I have a similar size vehicle (subaru imprezza outback sport) with a roof rack and I top an Old Town Predator which is 15' and 113 lbs. Do your roof rails run parallel or perpendicular to the length of the car? Mine run parallel and I bungee a couple of two by fours across the rails as supports for the canoe. I think that the weight of the canoe exceeds the factory recs for the rack, but I have put this on there dozens of times with no difficulties or damage to the car.


----------



## Jeremy Earl (Jan 31, 2007)

My rail run across the car. I don't think the canoe I'm looking at weighs over 100lbs so I should be good to go. Thanks


----------



## phisherman (Jun 10, 2004)

I have a lot of experience with hauling canoes and I would strongly recommend ratchet strapes. All you need is two of them, and ratchet it down to your rack. Attach each ratchet to the roof rack where they go across your vehicle, and thats all you need. As opposed to a rope on the front and back of the canoe.


----------



## Steel Cranium (Aug 22, 2005)

If you have or can have a receiver put on the back of the car, you can use a "one-man loader" type of holder for the rear of the canoe. I used one with a pickup and will use it with a new car (mazda-3 hatch). The unit looks sort of like a "T" and has a top that swivels to allow for an easy mount without scratching up your car. 
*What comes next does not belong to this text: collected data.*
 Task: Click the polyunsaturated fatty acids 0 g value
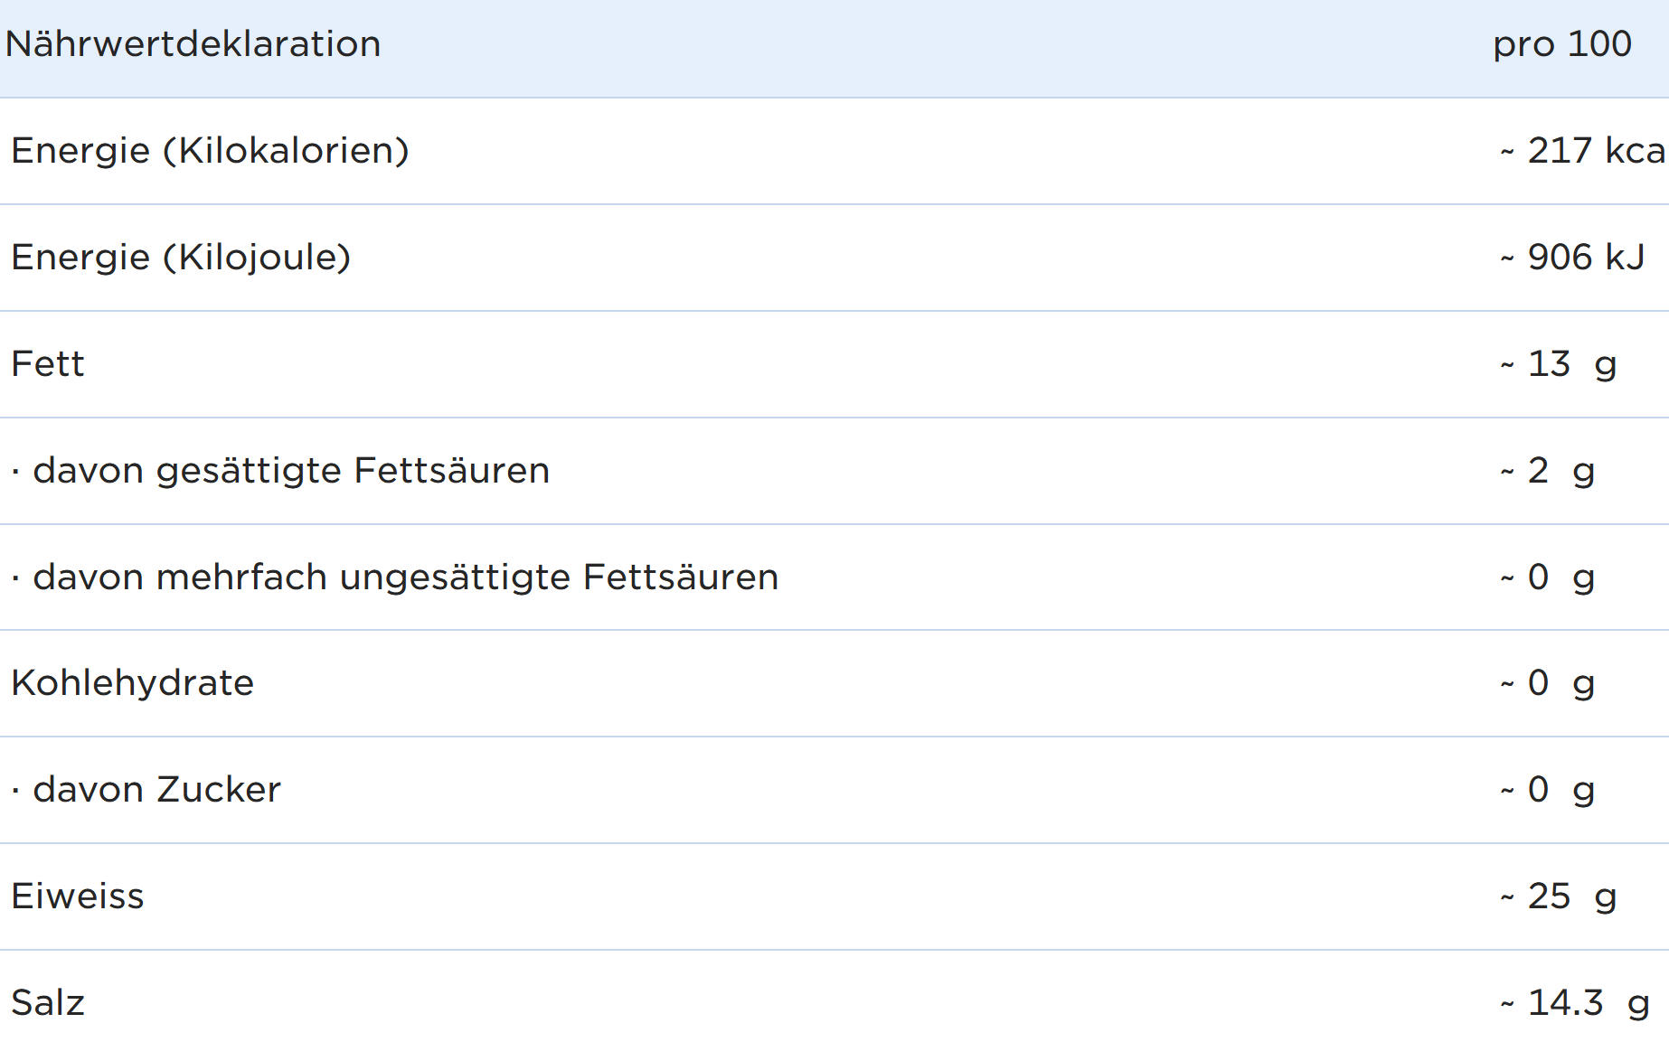pyautogui.click(x=1548, y=577)
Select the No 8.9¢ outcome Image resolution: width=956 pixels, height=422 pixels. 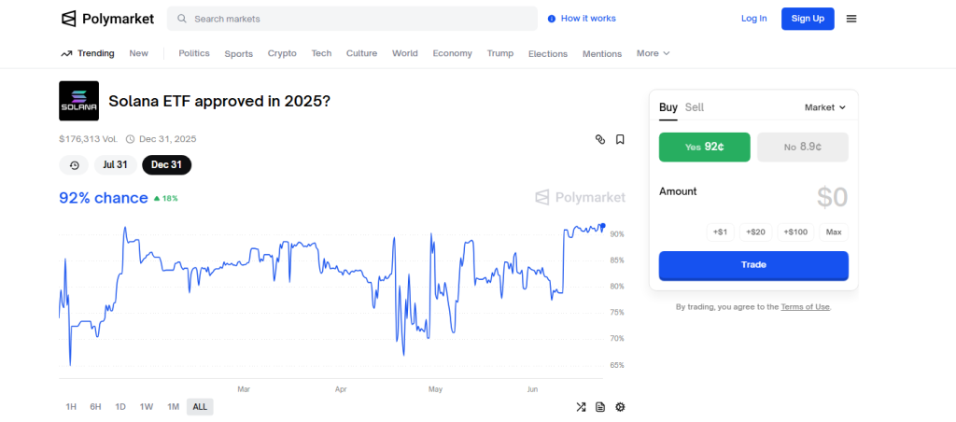click(x=802, y=147)
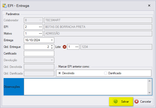
Task: Open EPI lookup ellipsis button
Action: tap(40, 27)
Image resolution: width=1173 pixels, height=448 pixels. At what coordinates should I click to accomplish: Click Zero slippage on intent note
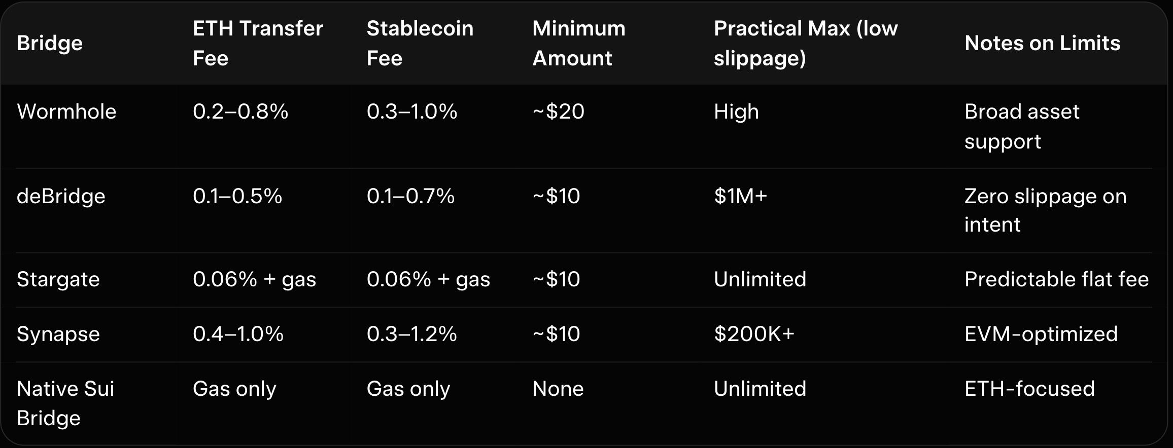click(x=1045, y=210)
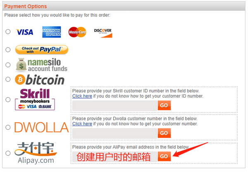The image size is (248, 173).
Task: Open the Skrill customer ID help link
Action: pos(82,96)
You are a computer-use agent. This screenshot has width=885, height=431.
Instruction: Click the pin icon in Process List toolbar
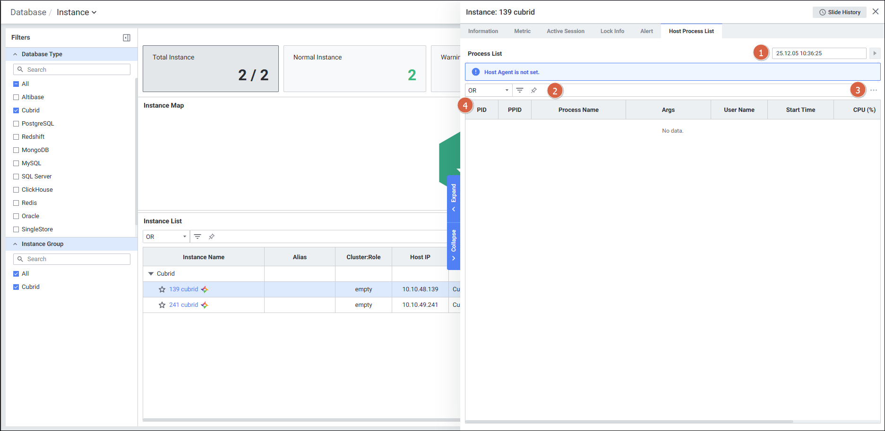[534, 90]
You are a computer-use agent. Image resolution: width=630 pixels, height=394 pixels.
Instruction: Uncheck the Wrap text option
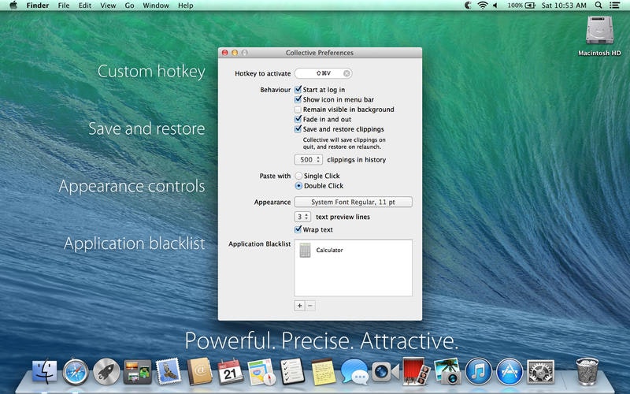tap(298, 230)
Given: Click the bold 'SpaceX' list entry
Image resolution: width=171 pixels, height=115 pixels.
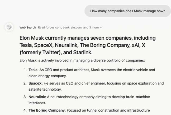Looking at the screenshot, I should pos(35,83).
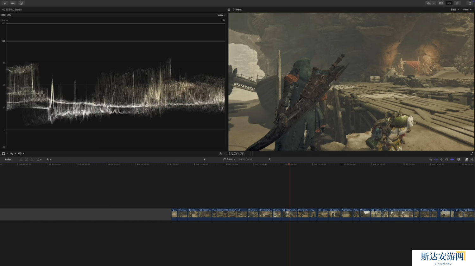Screen dimensions: 475x266
Task: Go back in timeline history arrow
Action: point(205,159)
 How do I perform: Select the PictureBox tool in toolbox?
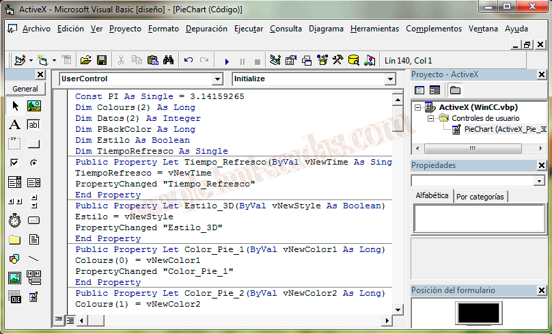(34, 106)
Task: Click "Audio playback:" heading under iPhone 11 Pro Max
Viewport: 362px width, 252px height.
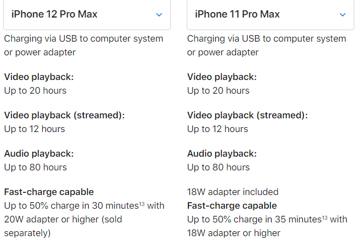Action: [x=222, y=154]
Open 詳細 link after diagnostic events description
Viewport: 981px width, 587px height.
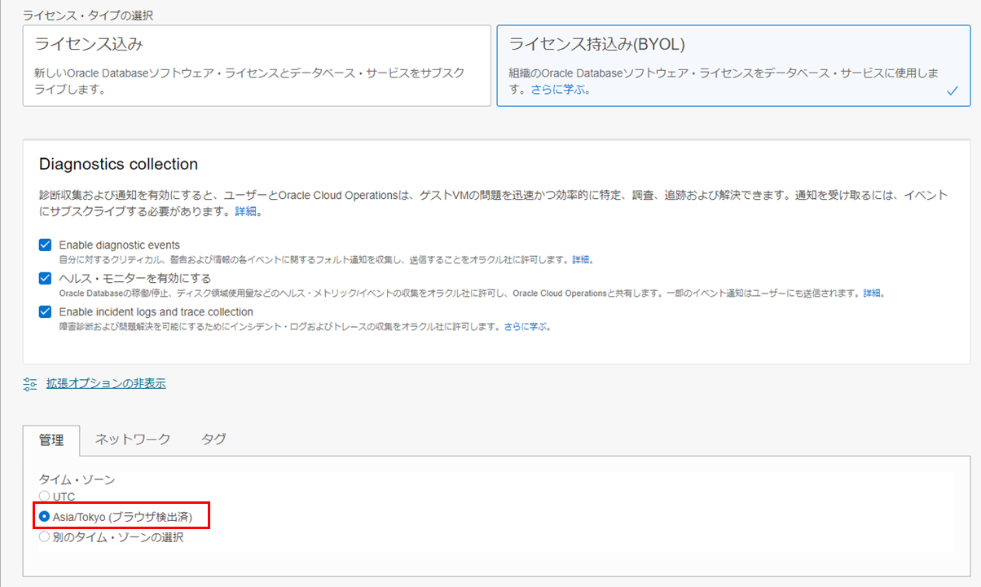pos(582,259)
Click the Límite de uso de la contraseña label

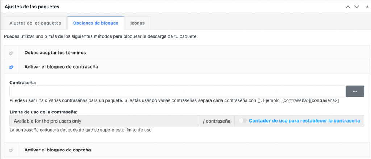pos(43,112)
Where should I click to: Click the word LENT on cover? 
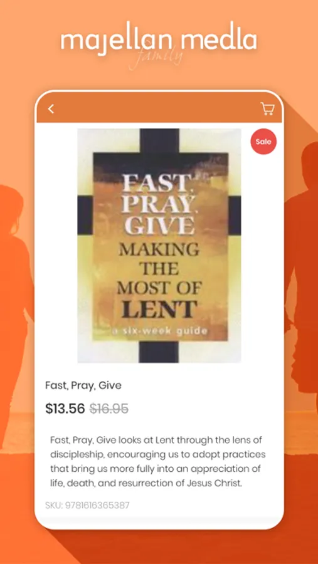(x=159, y=310)
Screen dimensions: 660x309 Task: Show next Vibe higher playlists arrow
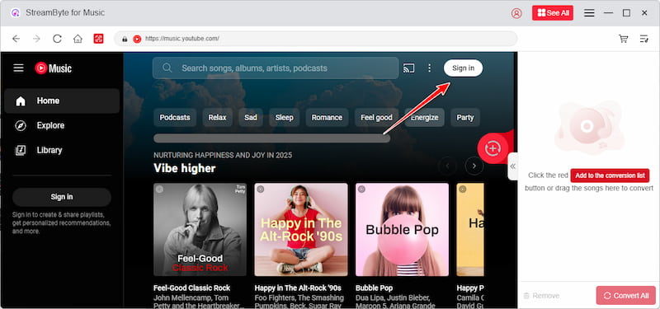[474, 166]
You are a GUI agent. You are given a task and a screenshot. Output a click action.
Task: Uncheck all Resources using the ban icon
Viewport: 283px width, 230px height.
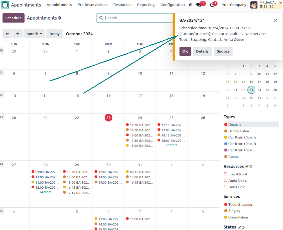coord(251,167)
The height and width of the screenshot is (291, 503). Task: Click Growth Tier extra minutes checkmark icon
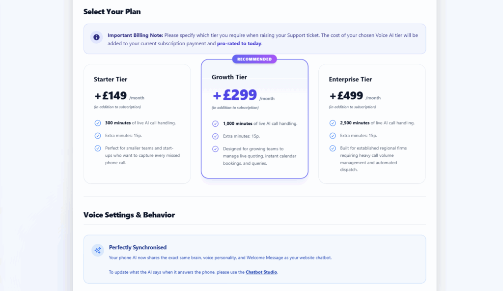point(215,136)
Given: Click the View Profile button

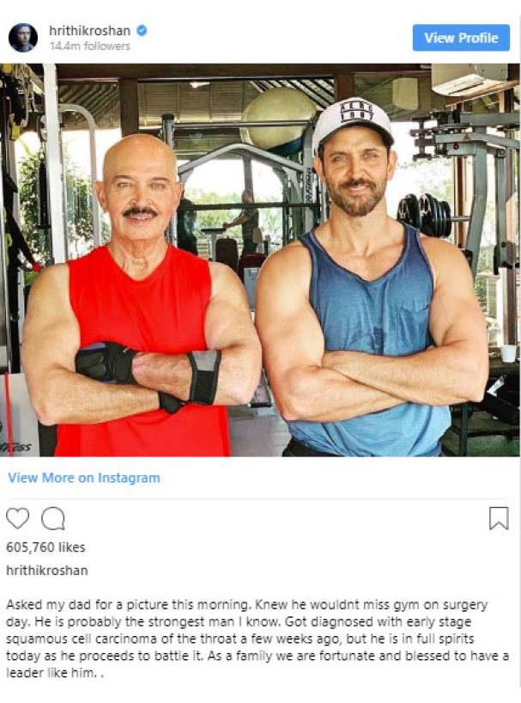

Just put the back of the canoe on the top of the "T" and put a bungee around the top of the canoe from the loops on the ends of the "T" with the front on the ground. Pick up the front and swing it around to the front of the car, where it can be safely placed on the front rack or on the roof with foam carriers. Bass pro and cabelas both carry these.


----------



## Chemlab187 (Apr 29, 2007)

Steel Cranium said:


> If you have or can have a receiver put on the back of the car, you can use a "one-man loader" type of holder for the rear of the canoe. I used one with a pickup and will use it with a new car (mazda-3 hatch). The unit looks sort of like a "T" and has a top that swivels to allow for an easy mount without scratching up your car.
> 
> Just put the back of the canoe on the top of the "T" and put a bungee around the top of the canoe from the loops on the ends of the "T" with the front on the ground. Pick up the front and swing it around to the front of the car, where it can be safely placed on the front rack or on the roof with foam carriers. Bass pro and cabelas both carry these.



This post is dead on.

I carry my 16'3" scanoe on my 1988 MUSTANG

1 ratchet Strap (careful too much ratcheting will result in something breaking)
2 Bungee for front
1 Bungee for rear
4 foam gunwhal pads


----------